### [AIM OF THE EXERCISE]
Whenever a line below holds the word "agent", count it once; report the total and nothing else.

### [EXTRACTED DATA]

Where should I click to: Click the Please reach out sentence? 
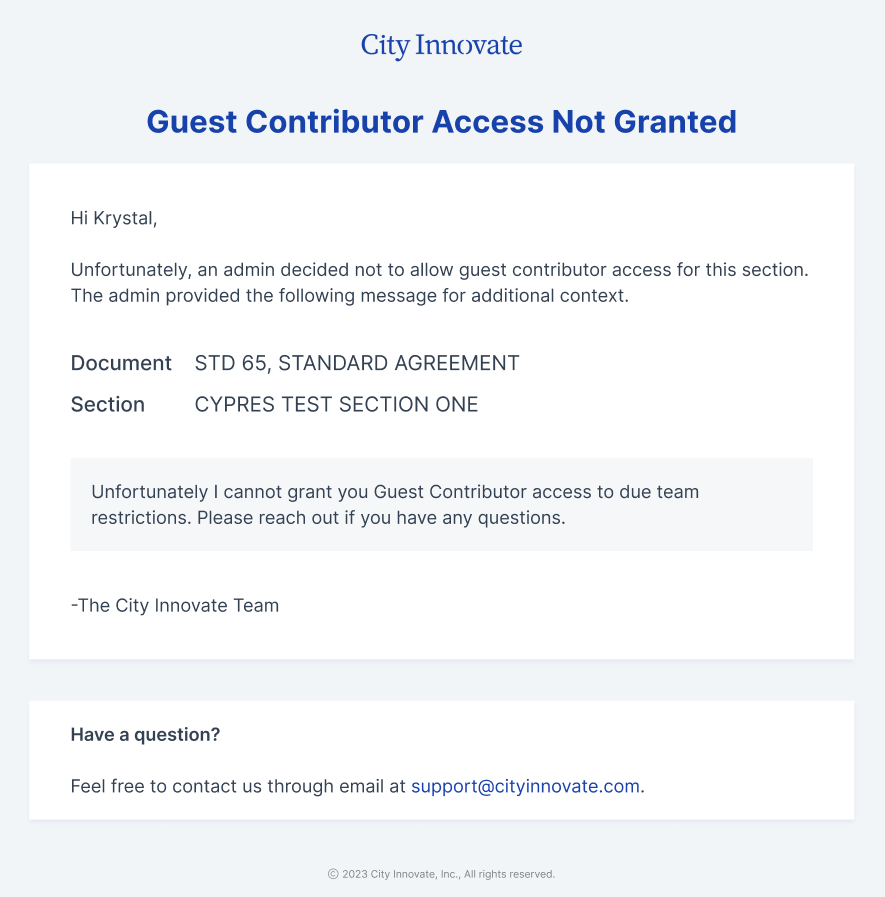coord(381,518)
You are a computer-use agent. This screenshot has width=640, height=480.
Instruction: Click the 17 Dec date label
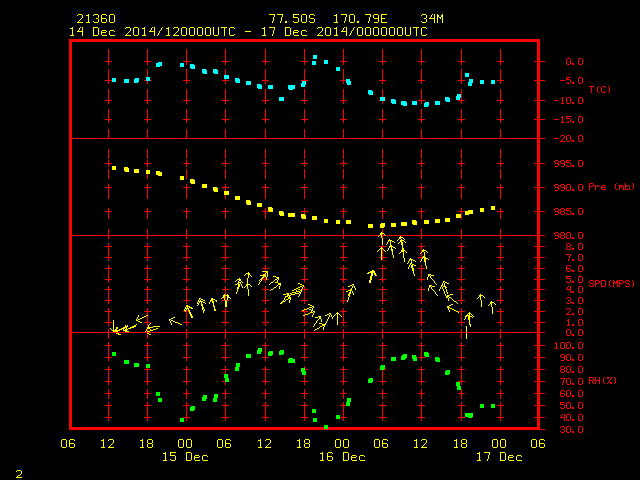pos(499,457)
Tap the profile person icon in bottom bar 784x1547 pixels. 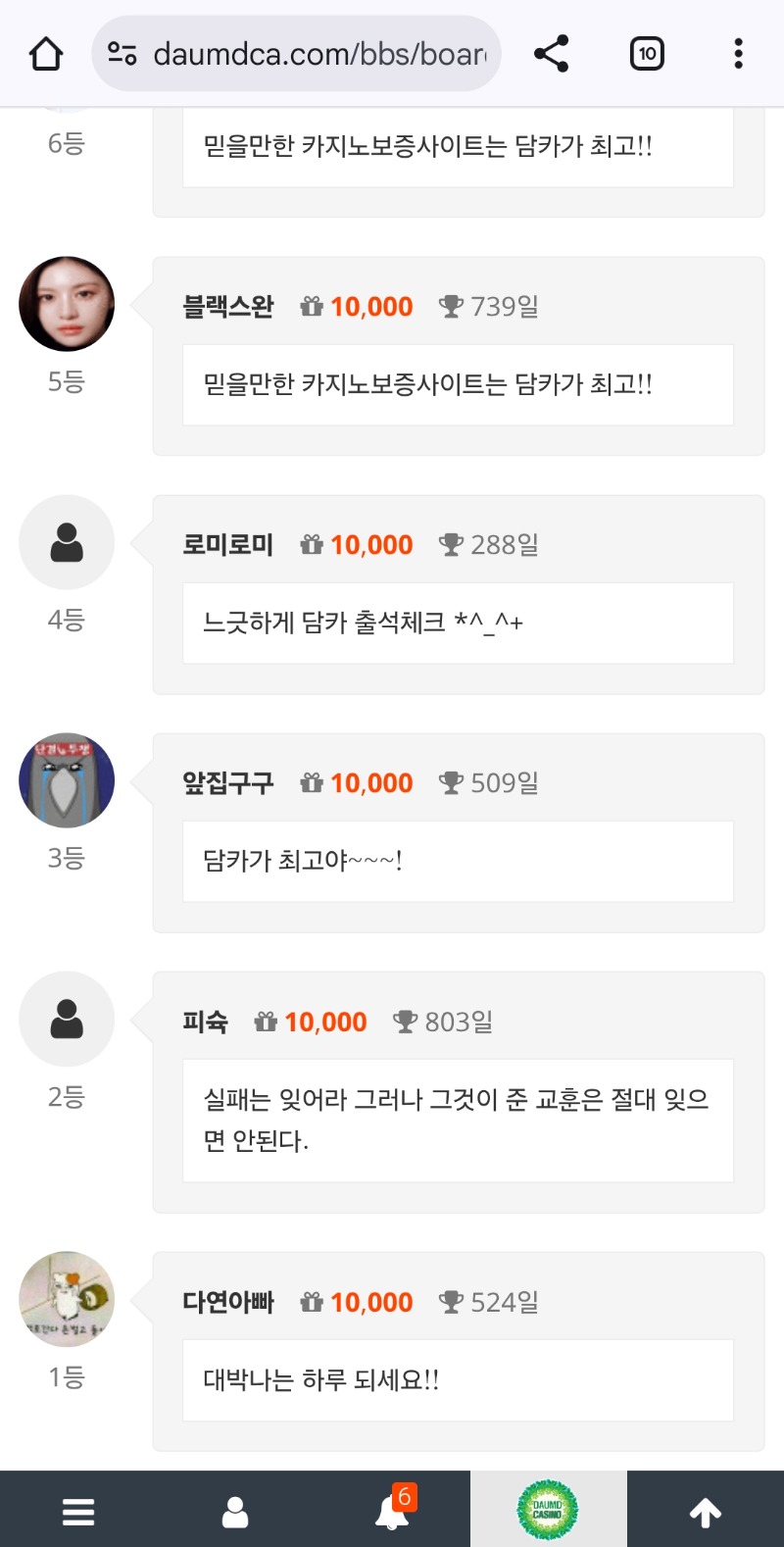(234, 1510)
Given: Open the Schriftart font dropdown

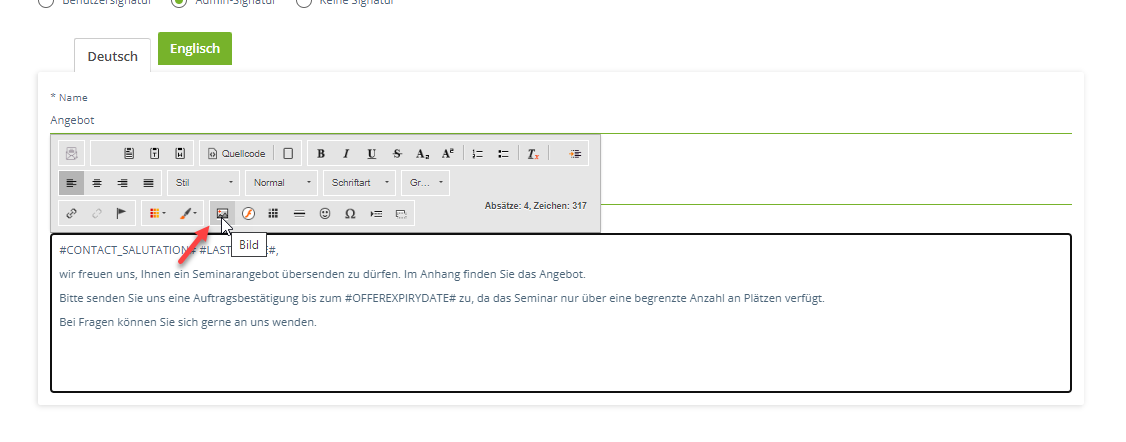Looking at the screenshot, I should point(360,183).
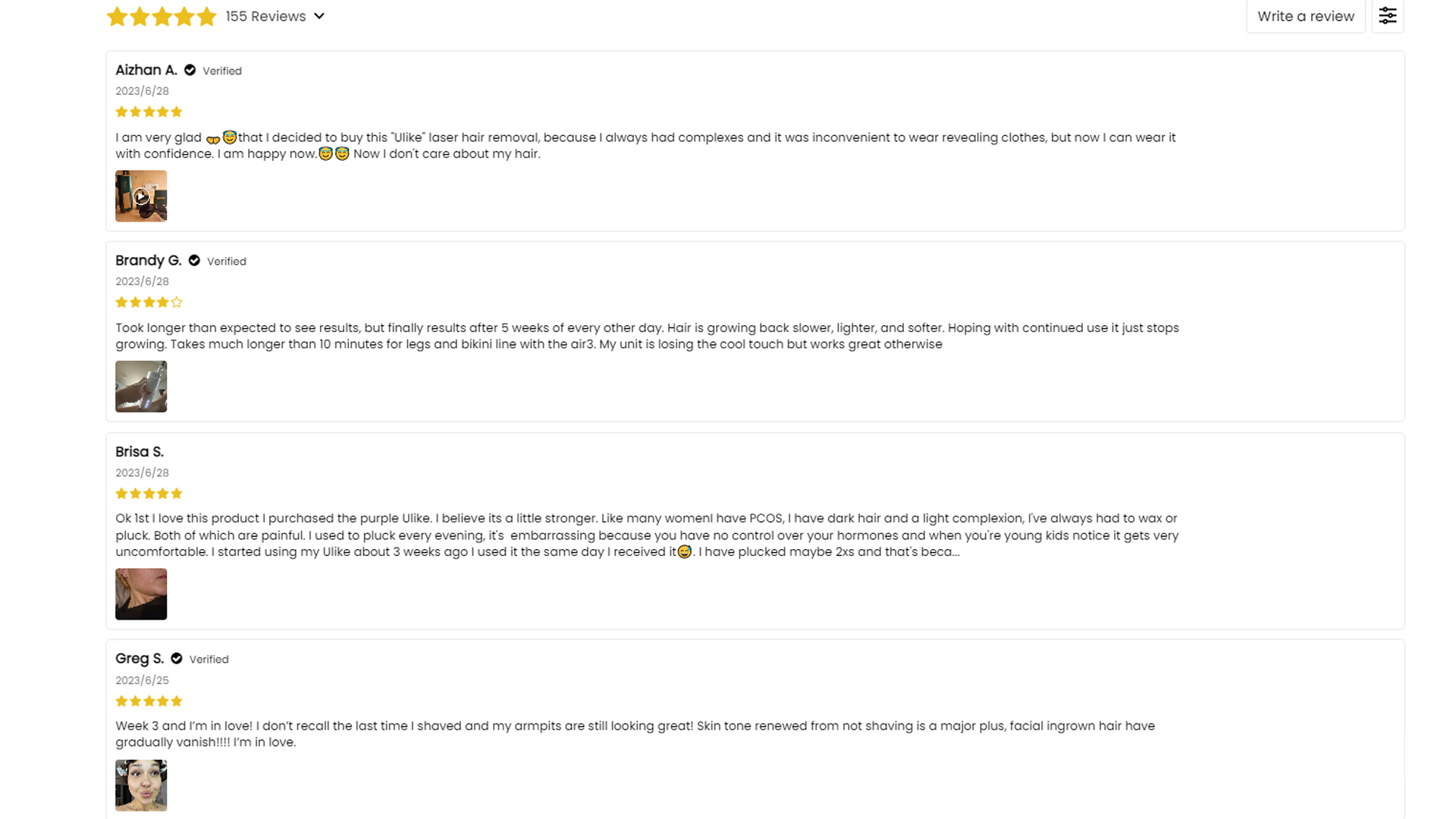Click reviewer name Brisa S.

(140, 452)
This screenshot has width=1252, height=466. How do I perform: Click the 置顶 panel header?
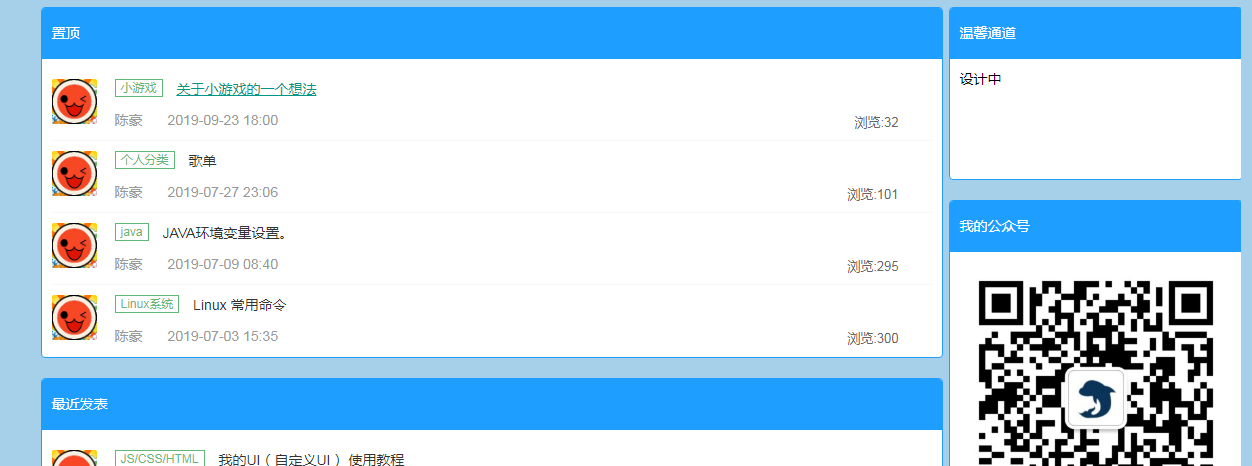click(x=492, y=33)
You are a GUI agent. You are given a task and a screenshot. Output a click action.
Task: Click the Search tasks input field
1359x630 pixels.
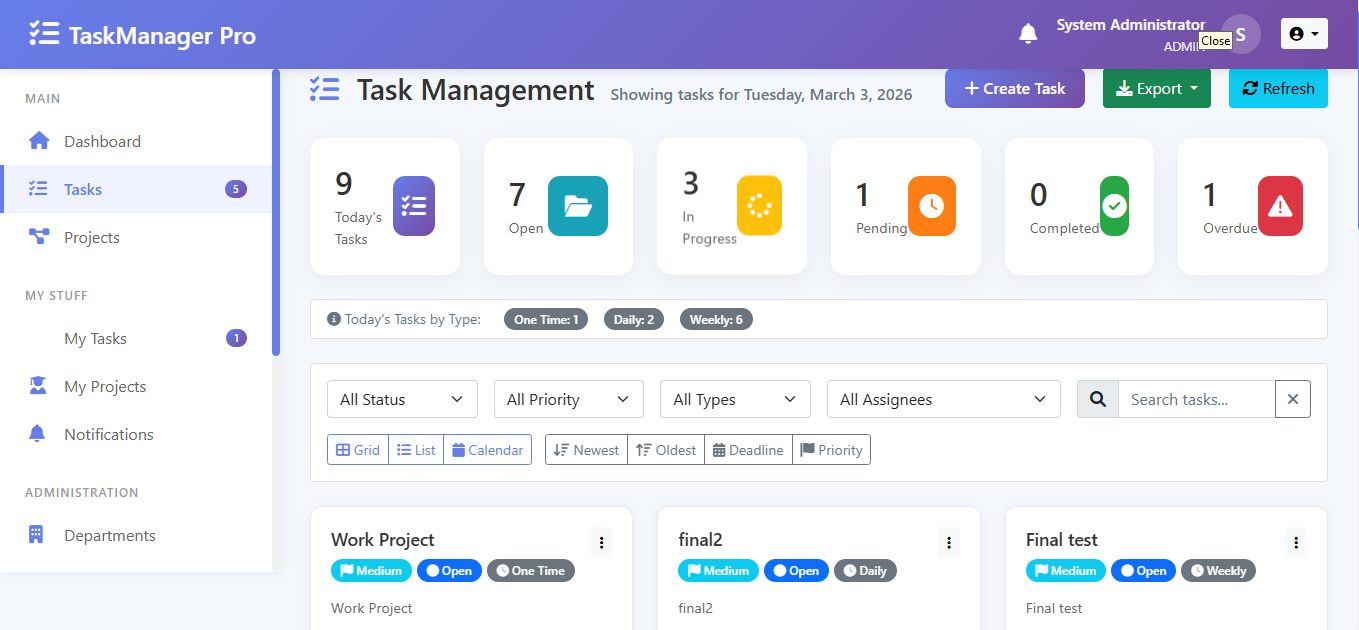click(x=1195, y=399)
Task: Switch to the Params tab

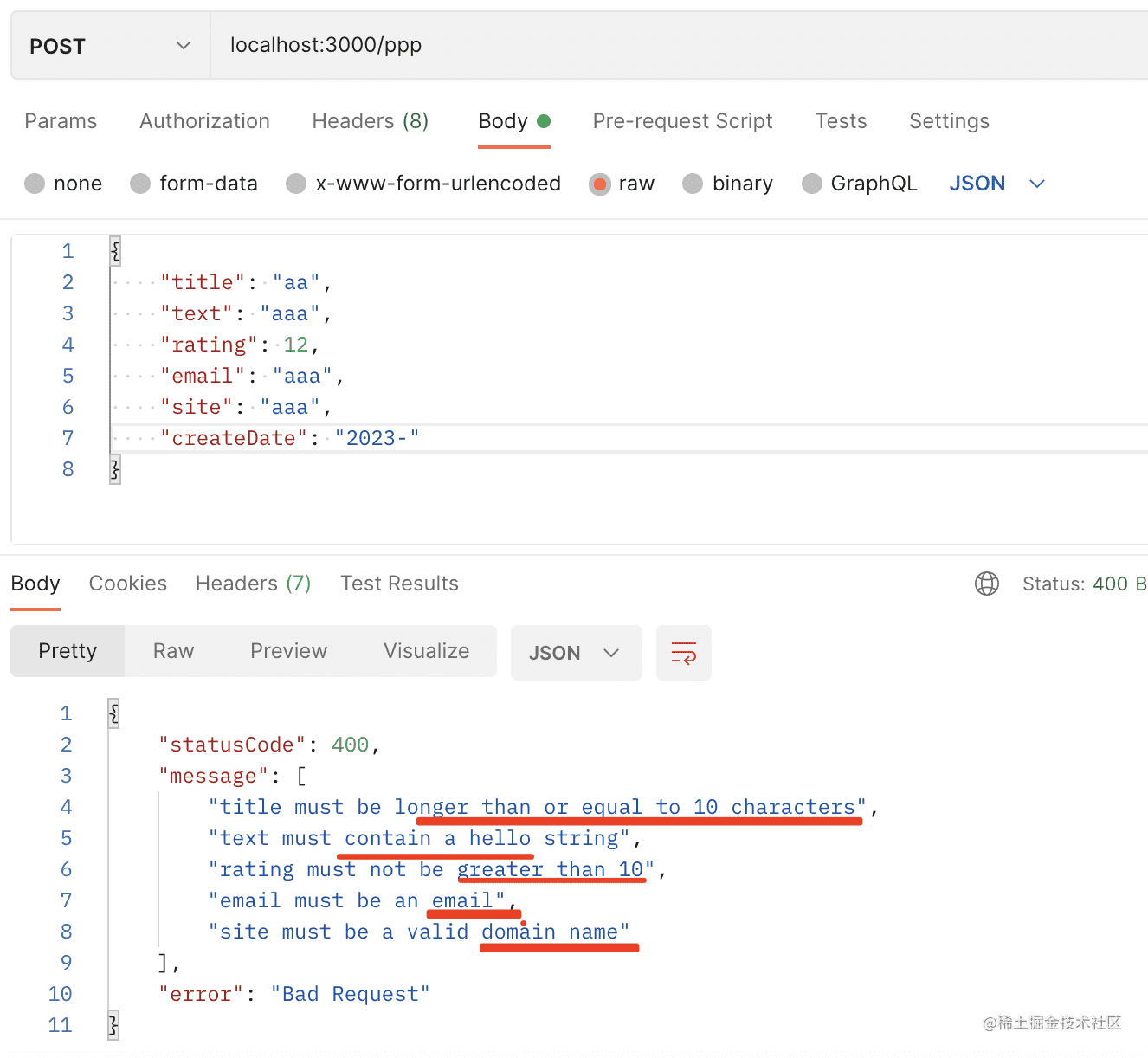Action: coord(61,121)
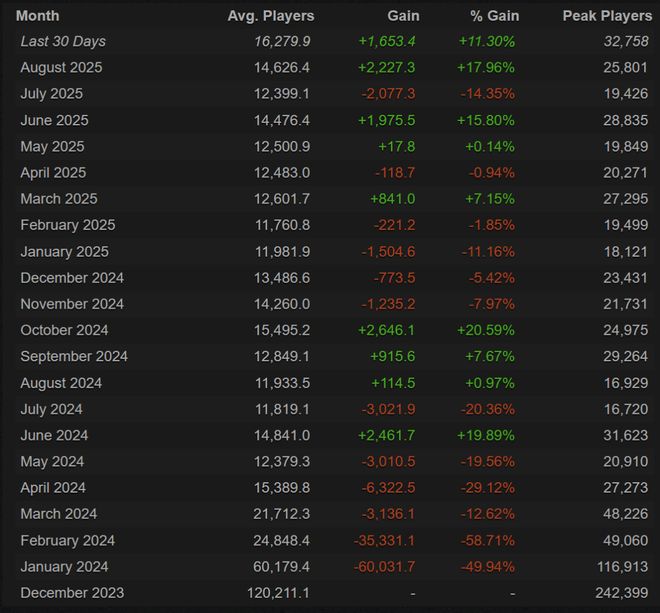Screen dimensions: 660x613
Task: Click the January 2024 month cell
Action: (x=65, y=567)
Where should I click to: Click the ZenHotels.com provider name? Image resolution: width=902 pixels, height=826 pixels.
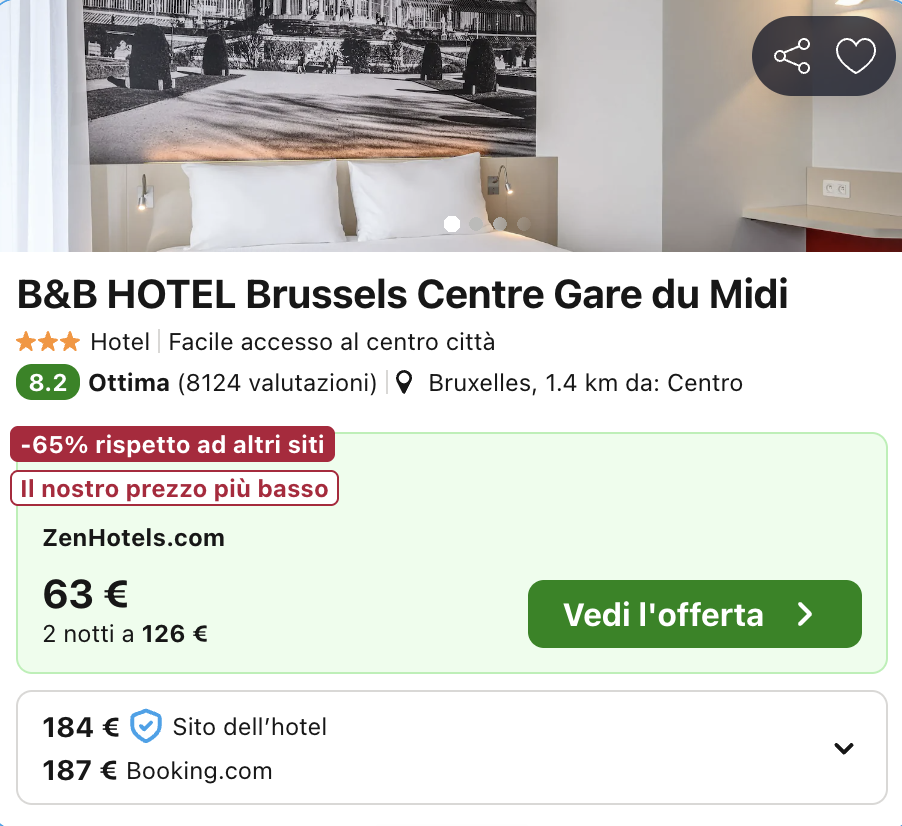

### [RESPONSE TO THIS EXERCISE]
2